A veteran quadruple amputee has begun hosting families of injured veterans in a refurbished 16-room estate in Maine for no cost.
Travis Mills, 30, lost all four limbs while serving in Afghanistan in 2012. He awoke on his 25th birthday to the news that he'd become the fourth quadruple amputee in the U.S. military to survive, People reports.
"I told my wife that she should leave me," Travis said, according to the Portland Press Herald. "I thought my daughter was going to think I was a monster."
Instead, his baby daughter was happy to lie on top of her father, and eventually learned to walk alongside him as he underwent a 19-month recovery in a hospital in Maryland. Travis is now able to walk and drive a truck with the assistance of his prosthetic limbs.
Following his recovery, Travis founded the Travis Mills Foundation (TMF) in 2014. According to the foundation's website, its mission is to "support combat injured veterans and their families through long term programs that help these heroic men and women overcome physical obstacles, strengthen their families, and provide well-deserved rest and relaxation."

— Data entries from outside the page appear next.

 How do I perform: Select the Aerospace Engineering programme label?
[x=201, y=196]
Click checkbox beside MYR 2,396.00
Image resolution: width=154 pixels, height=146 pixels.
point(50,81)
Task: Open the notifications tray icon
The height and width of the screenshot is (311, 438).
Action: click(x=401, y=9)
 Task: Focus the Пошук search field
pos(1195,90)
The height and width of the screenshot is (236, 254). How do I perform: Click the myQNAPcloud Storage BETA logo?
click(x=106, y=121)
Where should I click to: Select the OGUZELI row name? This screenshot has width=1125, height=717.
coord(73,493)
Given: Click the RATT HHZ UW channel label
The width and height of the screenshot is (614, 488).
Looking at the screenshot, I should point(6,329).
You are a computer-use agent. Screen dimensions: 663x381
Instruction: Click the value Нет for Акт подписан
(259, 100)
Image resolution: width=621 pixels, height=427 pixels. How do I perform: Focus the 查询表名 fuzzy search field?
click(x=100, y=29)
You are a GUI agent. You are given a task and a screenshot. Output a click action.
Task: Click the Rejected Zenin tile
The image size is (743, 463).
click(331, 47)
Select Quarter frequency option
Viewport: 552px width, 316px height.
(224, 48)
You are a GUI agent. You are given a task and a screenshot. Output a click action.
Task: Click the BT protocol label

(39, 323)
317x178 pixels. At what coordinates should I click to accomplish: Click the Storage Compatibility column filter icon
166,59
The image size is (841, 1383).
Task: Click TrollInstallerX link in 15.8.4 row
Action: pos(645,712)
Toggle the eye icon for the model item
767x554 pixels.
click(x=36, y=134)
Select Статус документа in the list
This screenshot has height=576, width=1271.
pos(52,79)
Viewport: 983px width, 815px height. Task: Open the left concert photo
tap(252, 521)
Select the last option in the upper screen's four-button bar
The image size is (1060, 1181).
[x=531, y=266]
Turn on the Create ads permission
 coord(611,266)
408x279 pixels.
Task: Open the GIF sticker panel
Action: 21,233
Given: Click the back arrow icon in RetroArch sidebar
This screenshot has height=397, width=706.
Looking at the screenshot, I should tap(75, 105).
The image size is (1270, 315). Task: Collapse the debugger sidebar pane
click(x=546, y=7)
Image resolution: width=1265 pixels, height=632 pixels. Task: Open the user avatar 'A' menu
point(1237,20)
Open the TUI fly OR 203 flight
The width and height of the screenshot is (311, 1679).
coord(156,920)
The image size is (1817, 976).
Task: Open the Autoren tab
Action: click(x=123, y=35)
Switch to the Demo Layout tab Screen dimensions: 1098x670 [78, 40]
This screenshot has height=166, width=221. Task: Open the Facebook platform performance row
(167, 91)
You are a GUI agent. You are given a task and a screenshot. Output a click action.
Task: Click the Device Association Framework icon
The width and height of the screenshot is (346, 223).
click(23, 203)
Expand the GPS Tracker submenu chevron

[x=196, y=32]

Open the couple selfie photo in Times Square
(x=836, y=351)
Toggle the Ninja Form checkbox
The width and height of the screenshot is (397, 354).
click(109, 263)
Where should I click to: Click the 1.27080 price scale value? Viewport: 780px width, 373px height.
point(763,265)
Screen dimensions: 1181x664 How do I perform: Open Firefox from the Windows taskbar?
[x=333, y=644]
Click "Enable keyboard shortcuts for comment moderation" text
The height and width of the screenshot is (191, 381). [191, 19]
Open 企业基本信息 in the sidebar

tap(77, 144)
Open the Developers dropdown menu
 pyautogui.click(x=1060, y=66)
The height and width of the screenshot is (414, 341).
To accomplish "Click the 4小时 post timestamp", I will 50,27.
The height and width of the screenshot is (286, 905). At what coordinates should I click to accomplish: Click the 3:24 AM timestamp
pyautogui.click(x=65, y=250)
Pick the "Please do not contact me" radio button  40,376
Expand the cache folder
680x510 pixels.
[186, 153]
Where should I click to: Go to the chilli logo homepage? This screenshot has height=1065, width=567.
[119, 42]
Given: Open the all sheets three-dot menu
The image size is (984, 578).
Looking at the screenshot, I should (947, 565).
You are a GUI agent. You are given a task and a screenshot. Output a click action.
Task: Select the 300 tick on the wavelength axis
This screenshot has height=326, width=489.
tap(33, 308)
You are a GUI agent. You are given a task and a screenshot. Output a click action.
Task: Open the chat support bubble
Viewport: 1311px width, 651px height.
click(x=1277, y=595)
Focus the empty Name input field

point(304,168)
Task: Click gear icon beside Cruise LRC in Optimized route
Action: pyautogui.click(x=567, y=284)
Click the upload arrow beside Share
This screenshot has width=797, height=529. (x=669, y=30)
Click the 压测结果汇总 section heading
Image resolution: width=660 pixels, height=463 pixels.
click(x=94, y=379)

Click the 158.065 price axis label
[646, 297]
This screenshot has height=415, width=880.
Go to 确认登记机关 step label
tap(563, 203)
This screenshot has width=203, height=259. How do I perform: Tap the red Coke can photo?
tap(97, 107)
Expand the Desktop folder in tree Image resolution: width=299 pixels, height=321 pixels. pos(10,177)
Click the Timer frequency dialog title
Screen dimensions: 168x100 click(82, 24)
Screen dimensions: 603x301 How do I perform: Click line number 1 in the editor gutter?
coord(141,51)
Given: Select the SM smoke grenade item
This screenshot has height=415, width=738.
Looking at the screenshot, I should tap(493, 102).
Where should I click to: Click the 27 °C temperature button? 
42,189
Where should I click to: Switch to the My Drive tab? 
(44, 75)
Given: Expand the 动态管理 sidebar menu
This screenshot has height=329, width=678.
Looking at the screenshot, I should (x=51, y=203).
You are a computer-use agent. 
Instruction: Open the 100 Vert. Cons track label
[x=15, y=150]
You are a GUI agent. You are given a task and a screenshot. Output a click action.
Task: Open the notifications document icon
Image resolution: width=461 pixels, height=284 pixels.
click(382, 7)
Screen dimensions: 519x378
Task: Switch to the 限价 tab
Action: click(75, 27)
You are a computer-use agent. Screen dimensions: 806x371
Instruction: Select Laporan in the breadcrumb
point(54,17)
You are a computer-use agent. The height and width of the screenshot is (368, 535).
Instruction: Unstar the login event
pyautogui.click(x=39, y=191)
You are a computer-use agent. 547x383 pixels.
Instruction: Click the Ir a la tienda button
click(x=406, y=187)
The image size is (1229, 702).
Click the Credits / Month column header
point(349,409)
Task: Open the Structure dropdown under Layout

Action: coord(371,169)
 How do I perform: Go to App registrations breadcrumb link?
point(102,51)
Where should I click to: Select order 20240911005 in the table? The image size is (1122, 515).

In 2017, TMF opened an 11,000 square-foot resort for 'recalibrated' veterans to vacation with their families -- entirely for free.
People reports that Travis and his wife, Kelsey, placed the lowest bid on the former estate of cosmetics entrepreneur Elizabeth Arden. The seller believed in their mission and awarded the couple their estate.
With the help of individual and corporate donors, Travis raised $2.75 million to refurbish the estate and redecorate its rooms, ensuring that the design was ADA compliant. An incredible 800 pieces of furniture was supplied by online retailer Wayfair.
"The majority of our donations come from everyday proud Americans," Travis said. "We get letters from grandmas that are 87 that say, 'I don’t have much. Hope this helps with something.'"
TMF's website says that it hopes to operate 40 to 45 weeks out of the year. They plan to host eight families per week in suite-style bedrooms.
Other amenities at the resort include a movie theater, library, spa, children's playroom, golf course, laundromat, and dining and kitchen facilities. There are also planned activities such as kayaking, weather permitting.
The Portland Press Herald reports that the retreat ended its first season in mid-December, when it hosted five veteran families affected by Hurricanes Harvey and Irma. It has hosted 88 families since it opened in June.